*** Opening SUPPLIED DATA ***

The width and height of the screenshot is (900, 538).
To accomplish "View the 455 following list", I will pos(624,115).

*** Closing SUPPLIED DATA ***
*** Opening SUPPLIED DATA ***

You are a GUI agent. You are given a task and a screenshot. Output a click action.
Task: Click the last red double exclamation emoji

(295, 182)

*** Closing SUPPLIED DATA ***
*** Opening SUPPLIED DATA ***

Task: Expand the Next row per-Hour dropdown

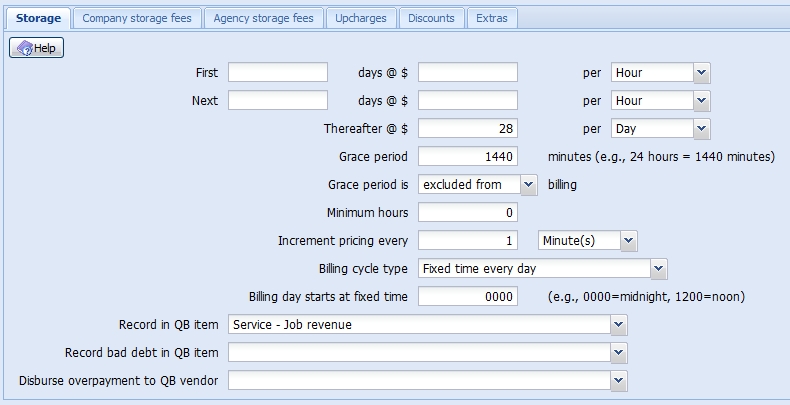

*** Closing SUPPLIED DATA ***

» AIM OF THE EXERCISE:
Copy each line in the entries above where the word "screenshot" shows up.

» RESPONSE:
The width and height of the screenshot is (900, 538).
You are a GUI agent. You are given a task and a screenshot. Output a click action.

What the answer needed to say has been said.